:: MATERIAL SHOWN ::
• • • •

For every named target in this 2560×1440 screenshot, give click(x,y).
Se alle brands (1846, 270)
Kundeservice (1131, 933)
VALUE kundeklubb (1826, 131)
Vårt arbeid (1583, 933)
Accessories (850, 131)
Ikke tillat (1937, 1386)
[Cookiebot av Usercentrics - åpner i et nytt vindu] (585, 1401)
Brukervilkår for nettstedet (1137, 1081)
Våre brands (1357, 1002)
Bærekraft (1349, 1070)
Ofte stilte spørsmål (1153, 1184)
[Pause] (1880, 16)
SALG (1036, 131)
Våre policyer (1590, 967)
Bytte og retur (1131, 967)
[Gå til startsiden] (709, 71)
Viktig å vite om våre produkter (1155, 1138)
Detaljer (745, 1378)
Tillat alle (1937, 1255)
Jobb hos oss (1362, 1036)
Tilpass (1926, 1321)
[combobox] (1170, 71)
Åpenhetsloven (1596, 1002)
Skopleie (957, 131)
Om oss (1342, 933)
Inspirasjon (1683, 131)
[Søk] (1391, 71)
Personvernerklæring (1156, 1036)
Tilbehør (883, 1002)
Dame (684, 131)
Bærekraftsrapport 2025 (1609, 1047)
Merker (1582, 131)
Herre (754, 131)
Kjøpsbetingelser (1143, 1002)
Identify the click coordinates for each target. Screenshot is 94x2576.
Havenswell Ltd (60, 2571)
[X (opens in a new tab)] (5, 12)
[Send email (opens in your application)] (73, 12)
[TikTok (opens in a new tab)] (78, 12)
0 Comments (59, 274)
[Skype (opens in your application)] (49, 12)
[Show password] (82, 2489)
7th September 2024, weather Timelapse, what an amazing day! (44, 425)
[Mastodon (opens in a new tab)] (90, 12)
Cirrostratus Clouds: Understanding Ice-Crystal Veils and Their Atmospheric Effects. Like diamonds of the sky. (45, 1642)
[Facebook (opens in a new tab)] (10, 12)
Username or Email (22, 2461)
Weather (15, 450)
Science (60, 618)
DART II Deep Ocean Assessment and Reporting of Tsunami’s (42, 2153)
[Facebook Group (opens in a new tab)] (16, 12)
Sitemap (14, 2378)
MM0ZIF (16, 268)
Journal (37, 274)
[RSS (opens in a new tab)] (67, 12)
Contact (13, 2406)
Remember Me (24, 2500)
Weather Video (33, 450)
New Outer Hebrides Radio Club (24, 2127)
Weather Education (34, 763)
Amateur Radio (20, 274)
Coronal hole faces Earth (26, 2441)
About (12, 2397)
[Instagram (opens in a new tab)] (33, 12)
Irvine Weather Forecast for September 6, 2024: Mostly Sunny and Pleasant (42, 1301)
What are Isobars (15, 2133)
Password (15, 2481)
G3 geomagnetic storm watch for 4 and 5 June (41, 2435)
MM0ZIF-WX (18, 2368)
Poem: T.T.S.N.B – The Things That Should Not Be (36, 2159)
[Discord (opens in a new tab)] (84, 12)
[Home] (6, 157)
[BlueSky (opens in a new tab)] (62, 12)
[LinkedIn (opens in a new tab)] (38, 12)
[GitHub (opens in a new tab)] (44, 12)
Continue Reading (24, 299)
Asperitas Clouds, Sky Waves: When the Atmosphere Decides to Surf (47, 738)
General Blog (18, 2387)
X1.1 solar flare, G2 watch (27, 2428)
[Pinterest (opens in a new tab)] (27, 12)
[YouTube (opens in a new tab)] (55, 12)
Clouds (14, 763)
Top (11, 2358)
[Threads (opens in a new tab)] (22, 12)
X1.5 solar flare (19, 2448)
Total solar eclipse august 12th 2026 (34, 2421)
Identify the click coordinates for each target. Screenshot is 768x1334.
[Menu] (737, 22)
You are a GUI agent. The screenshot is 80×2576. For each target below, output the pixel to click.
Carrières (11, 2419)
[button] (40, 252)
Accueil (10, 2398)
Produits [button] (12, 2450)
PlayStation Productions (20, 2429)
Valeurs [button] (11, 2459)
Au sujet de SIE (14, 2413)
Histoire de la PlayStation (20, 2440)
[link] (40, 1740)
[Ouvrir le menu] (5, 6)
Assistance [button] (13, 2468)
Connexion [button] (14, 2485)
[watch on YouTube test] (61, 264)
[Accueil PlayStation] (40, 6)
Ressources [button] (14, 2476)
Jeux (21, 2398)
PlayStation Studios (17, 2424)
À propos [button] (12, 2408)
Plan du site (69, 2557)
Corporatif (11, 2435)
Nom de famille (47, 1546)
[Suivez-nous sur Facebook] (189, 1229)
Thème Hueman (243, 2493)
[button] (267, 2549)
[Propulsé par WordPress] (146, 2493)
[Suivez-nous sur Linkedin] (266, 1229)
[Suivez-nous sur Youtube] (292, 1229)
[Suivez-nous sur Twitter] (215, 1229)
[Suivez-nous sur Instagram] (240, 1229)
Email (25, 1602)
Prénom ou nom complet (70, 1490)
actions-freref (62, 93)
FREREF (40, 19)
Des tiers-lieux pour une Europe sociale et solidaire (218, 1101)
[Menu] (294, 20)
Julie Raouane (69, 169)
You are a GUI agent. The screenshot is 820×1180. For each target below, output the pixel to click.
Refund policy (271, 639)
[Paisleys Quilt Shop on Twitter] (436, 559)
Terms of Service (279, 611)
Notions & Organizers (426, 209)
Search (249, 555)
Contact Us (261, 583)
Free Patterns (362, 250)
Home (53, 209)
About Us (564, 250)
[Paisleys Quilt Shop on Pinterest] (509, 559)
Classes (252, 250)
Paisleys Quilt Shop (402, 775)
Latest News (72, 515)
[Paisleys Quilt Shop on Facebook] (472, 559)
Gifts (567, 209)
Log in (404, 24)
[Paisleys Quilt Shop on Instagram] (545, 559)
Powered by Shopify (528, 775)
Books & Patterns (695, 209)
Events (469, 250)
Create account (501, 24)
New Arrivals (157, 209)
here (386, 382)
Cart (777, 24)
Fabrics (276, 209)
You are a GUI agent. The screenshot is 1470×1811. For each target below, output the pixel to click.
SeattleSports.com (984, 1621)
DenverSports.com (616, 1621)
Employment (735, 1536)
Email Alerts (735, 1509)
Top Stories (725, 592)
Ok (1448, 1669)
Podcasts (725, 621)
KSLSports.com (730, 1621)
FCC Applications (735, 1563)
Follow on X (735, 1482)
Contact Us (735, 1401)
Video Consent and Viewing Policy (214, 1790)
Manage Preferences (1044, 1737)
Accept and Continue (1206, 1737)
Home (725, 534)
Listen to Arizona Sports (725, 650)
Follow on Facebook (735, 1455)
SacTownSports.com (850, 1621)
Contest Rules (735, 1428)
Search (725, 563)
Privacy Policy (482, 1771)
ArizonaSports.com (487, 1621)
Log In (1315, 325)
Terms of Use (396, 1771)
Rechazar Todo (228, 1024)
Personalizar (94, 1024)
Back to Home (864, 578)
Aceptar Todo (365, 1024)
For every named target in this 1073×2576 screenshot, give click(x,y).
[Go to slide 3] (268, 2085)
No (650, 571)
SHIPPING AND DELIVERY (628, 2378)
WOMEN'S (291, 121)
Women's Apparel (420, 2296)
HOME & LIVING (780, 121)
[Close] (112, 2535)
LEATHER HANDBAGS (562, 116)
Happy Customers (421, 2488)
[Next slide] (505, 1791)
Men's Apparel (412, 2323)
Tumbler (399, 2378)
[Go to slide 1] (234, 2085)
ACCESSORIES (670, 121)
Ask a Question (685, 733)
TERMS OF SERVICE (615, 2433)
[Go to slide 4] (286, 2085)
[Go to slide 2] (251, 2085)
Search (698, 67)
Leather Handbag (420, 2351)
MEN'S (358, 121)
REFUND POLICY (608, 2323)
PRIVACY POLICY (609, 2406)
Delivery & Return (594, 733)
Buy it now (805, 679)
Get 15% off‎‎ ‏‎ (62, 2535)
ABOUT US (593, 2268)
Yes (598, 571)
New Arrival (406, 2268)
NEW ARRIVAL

• • • •

:: TASK ITEM ::
Filter by the word "below": copy every line of the data that holds it.

:: RESULT OF THE TASK ::
You are a GUI agent. The screenshot is 80×2576. For each target below, output the pixel to click.
You are a GUI agent. The screenshot is 820×1180. For each target below, output the pixel to click.
You are a GUI agent. The screenshot is 1470×1811. For each target below, output the pixel to click.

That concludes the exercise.